▶ _The problem_
In the data below, work out how many lines include the string "magnifier". Only the number should be given.
-- -- --
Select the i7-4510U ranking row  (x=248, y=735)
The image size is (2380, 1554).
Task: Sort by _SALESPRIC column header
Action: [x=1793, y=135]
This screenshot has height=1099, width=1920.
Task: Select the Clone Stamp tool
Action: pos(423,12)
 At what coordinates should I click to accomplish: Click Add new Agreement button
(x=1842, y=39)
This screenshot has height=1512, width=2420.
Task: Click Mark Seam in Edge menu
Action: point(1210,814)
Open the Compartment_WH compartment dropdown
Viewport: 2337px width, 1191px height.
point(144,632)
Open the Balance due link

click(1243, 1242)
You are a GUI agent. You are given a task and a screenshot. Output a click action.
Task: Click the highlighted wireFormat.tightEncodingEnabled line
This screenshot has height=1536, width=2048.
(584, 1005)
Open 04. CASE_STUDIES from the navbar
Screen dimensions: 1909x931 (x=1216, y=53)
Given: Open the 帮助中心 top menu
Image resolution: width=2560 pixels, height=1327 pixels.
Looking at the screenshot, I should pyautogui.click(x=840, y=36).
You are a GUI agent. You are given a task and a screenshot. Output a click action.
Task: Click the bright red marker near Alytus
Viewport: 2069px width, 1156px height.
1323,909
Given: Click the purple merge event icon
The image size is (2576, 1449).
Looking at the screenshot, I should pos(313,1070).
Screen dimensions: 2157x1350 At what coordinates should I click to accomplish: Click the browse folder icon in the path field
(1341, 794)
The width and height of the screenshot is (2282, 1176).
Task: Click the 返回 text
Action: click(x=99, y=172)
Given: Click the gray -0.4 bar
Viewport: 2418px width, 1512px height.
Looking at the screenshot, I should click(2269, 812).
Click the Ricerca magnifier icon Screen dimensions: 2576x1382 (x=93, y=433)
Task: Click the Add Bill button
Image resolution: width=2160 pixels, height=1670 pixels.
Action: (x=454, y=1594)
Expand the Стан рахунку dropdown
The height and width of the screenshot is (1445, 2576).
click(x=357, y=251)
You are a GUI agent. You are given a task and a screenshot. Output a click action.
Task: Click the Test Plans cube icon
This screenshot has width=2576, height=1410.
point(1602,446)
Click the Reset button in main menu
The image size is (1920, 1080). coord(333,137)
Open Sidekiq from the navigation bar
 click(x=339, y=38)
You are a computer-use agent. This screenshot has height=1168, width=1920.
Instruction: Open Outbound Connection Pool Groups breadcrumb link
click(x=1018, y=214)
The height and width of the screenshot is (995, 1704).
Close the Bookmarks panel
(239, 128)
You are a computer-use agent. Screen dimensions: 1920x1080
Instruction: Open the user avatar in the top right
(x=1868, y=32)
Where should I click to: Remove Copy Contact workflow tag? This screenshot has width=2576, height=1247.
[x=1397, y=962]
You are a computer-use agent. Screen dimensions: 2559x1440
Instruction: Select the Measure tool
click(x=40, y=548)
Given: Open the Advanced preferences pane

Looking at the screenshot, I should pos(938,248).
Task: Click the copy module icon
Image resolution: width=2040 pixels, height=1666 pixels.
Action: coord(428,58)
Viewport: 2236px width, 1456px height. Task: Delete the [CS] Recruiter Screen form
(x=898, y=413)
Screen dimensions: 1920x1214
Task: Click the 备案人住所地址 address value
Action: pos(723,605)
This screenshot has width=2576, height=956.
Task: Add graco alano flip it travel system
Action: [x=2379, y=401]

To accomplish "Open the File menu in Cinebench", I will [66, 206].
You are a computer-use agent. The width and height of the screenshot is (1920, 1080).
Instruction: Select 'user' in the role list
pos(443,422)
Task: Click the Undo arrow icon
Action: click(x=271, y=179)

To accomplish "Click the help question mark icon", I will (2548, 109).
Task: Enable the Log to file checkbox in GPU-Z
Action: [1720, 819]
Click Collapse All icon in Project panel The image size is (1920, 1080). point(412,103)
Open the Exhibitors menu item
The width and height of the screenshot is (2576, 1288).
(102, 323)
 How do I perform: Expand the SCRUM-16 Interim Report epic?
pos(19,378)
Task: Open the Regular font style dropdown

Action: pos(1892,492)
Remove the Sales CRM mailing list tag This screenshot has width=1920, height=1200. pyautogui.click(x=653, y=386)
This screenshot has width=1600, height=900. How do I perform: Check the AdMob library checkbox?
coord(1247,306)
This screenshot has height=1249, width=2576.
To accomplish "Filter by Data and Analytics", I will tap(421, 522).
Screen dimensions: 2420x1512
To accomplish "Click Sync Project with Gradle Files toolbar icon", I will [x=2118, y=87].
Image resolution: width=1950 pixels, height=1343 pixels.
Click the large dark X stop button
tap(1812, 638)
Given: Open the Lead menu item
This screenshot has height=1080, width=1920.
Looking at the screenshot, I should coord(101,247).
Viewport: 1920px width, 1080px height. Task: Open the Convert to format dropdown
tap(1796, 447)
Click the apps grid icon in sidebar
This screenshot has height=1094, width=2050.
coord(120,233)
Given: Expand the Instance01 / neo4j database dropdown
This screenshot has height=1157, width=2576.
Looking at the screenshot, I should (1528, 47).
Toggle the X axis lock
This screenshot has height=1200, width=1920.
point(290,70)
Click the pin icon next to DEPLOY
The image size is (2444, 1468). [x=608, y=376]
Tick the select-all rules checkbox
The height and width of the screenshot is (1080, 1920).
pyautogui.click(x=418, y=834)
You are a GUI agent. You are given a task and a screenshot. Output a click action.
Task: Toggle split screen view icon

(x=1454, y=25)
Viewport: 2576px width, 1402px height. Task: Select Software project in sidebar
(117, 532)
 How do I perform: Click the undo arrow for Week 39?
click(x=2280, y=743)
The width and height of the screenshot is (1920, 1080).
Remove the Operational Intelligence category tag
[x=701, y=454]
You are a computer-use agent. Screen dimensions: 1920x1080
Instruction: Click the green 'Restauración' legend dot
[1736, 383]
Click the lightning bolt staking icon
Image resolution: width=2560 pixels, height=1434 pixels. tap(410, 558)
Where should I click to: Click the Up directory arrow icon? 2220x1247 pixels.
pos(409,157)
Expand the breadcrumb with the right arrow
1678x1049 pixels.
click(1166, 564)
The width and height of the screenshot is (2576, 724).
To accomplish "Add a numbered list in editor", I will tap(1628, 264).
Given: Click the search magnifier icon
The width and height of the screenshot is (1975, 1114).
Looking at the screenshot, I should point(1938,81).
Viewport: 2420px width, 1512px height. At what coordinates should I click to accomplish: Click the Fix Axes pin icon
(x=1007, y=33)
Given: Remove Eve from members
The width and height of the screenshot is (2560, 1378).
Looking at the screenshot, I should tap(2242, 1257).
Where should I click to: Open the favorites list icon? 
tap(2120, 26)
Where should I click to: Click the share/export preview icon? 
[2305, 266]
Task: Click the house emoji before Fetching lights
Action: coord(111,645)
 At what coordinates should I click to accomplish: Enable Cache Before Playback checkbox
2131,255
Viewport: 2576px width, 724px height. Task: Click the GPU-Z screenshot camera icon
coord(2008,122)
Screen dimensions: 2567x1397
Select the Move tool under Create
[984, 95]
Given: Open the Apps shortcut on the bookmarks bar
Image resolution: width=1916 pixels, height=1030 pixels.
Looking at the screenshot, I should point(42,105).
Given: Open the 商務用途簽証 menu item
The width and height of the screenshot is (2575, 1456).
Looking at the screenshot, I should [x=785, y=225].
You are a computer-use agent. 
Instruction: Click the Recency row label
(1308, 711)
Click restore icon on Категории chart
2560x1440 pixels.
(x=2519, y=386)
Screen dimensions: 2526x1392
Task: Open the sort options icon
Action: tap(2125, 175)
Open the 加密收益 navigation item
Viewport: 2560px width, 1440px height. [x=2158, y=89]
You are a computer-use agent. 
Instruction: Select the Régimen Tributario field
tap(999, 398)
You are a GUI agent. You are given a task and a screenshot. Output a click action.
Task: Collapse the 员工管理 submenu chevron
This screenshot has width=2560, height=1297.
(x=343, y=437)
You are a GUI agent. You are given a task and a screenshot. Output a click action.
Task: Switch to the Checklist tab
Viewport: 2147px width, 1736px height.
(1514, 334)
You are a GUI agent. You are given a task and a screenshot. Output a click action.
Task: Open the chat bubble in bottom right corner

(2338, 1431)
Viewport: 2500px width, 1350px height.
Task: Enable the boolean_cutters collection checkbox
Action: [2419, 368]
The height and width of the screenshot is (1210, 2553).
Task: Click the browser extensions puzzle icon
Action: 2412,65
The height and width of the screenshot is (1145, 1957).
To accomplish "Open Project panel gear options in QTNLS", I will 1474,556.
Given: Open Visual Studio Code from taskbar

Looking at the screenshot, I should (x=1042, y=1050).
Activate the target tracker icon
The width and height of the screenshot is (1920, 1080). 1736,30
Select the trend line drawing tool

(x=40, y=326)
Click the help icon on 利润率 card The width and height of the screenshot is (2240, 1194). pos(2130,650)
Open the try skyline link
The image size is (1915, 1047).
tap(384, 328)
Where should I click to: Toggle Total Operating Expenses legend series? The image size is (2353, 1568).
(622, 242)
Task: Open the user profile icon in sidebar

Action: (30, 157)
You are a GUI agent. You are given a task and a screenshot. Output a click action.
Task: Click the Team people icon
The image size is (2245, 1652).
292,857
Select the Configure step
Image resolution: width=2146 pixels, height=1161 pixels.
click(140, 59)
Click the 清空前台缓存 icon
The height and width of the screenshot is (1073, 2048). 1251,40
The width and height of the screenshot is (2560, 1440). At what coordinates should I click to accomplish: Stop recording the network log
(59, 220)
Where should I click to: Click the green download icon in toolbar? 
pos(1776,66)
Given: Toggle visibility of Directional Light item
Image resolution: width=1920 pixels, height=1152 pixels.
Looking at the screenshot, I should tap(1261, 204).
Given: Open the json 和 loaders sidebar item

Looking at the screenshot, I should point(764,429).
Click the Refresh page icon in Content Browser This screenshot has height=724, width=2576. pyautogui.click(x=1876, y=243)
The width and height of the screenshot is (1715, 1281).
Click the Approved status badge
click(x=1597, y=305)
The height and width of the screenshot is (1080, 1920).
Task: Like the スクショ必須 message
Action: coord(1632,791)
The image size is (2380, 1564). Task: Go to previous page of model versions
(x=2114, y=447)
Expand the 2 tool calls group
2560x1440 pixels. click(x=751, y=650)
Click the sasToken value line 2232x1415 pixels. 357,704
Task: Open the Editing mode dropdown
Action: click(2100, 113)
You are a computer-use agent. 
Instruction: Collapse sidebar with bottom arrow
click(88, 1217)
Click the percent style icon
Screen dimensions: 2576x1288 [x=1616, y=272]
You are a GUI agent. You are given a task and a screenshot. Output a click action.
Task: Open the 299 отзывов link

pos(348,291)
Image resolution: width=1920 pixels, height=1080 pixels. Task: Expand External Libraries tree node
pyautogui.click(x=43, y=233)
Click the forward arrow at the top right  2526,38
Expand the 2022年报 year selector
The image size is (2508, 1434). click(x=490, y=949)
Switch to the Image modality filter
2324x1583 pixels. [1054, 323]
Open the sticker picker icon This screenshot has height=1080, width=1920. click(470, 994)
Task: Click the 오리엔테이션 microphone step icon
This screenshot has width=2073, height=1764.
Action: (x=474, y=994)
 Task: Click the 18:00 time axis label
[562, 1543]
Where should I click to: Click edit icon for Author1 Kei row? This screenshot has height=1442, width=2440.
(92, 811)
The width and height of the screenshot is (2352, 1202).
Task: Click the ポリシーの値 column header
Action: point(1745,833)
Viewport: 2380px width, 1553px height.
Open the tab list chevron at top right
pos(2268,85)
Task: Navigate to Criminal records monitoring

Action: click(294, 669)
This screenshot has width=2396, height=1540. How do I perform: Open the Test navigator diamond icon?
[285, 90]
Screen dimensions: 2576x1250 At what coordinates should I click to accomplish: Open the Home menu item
-- -- --
▶ _Solved exercise_
2